Las instituciones, en sus manos, no son herramientas para proteger a la ciudadanía, sino andamiajes para el saqueo organizado. Se utilizan los cargos para colocar amigos, tejer redes de favores, garantizar negocios futuros y abrir grifos de dinero público que riegan bolsillos privados mientras se seca todo lo demás: sanidad, educación, dependencia, prevención, servicios sociales.
No hace falta que todos roben de forma burda; basta con que actúen como intermediarios sumisos entre lo público y los intereses económicos que llevan décadas desangrándolo todo. El resultado es siempre el mismo: menos Estado cuando se trata de cuidar, más Estado cuando se trata de rescatar empresas amigas, tapar agujeros propios o financiar campañas llenas de mentiras.
Prestige, Yak-42, metro de Valencia, Angrois, 11M, Filomena, residencias durante el COVID, Danas, incendios: cambia el escenario, pero el guion es siempre el mismo. Primero, no hay prevención, ni medios, ni planificación, porque eso no da foto ni rinde comisiones; después, cuando estalla la tragedia, llegan el desconcierto, la ausencia de mando y la huida.
Luego se despliega el manual del PP: negarlo todo, desviar culpas, mentir sin pestañear, fabricar relatos alternativos, sembrar dudas, culpar a las víctimas si hace falta y, cuando ya no cuela nada, envolverse en la bandera y acusar de miserables a quienes se atreven a señalar lo evidente. Jamás reconocer un error, jamás dimitir, jamás pedir perdón; la culpa, siempre, es de otro.
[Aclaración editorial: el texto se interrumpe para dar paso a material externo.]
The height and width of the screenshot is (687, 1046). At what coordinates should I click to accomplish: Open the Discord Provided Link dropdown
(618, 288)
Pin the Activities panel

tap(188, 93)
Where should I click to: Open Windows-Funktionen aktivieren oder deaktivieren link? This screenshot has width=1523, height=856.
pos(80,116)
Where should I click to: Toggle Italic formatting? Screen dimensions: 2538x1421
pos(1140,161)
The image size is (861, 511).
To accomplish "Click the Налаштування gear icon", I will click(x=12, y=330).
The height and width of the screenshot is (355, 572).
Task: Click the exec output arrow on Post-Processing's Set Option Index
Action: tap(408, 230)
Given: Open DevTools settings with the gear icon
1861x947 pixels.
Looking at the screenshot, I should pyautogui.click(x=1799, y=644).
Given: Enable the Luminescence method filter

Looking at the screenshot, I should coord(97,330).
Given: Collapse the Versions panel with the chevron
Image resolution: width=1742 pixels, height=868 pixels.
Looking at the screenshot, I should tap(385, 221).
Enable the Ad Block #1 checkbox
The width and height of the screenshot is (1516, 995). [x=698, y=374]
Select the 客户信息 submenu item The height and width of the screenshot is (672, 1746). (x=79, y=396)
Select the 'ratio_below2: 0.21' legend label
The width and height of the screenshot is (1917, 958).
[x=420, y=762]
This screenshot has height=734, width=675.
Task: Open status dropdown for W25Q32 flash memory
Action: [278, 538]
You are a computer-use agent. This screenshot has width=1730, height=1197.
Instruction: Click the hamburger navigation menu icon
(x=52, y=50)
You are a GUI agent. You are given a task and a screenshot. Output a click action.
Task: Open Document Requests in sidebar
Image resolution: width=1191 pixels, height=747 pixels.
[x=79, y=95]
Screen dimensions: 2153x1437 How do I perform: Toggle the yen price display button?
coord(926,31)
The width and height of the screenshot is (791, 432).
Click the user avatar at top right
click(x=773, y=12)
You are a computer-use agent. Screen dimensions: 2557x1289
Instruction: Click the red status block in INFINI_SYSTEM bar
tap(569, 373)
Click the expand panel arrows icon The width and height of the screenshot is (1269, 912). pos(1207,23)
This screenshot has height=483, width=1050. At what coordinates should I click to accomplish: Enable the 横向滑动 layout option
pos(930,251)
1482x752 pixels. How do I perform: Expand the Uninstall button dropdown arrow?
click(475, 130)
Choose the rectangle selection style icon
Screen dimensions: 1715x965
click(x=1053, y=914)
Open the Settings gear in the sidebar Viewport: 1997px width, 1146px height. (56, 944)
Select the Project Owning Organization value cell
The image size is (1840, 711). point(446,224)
No se trata solo de incapacidad, sino de una moral torcida hasta el extremo. Son capaces de instrumentalizar muertos, dolor y ruinas mientras se indignan, con fingida superioridad moral, si alguien osa recordar su historial de fechorías, recortes y decisiones asesinas en cámara lenta. Se rasgan las vestiduras si se les llama lo que son, pero no tuvieron reparos en triturar a víctimas que no se acomodaban a su relato, ni en convertir a la prensa afín en una máquina de barro contra cualquiera que se atreva a cuestionarles. El cinismo no es un efecto secundario, es el núcleo mismo de su forma de hacer política.
Nada de esto sería posible sin la otra mitad de la ecuación: los santos inocentes, una ciudadanía cansada, desinformada o resignada, que muchas veces ha dejado de leer, de contrastar, de debatir, convertida en presa fácil de los eslóganes y los titulares de odio. Se ha normalizado votar con las tripas, con el resentimiento o con la frase letal de “para que roben otros, que roben los míos”. Ese voto de odio y de entraña les sostiene: permite que los mismos que recortan servicios, destruyen lo público y abandonan a la gente cuando más lo necesita, regresen una y otra vez al poder como si nada hubiera pasado. Cada papeleta acrítica es una invitación a que sigan viviendo de todos mientras no responden por nada.
Los políticos del Partido Popular no van a cambiar porque su modelo funciona: lucrarse, destruir lo común, culpar a otros y salir indemnes gracias a un bloque de votantes que prefiere ver hundido el país antes que cuestionar a “los suyos”. La única fractura posible de ese círculo vicioso pasa por señalarlo sin eufemismos, por nombrar la dejación criminal como lo que es y por exigir una política que vuelva a tener algo que ver con el bien común y la decencia mínima.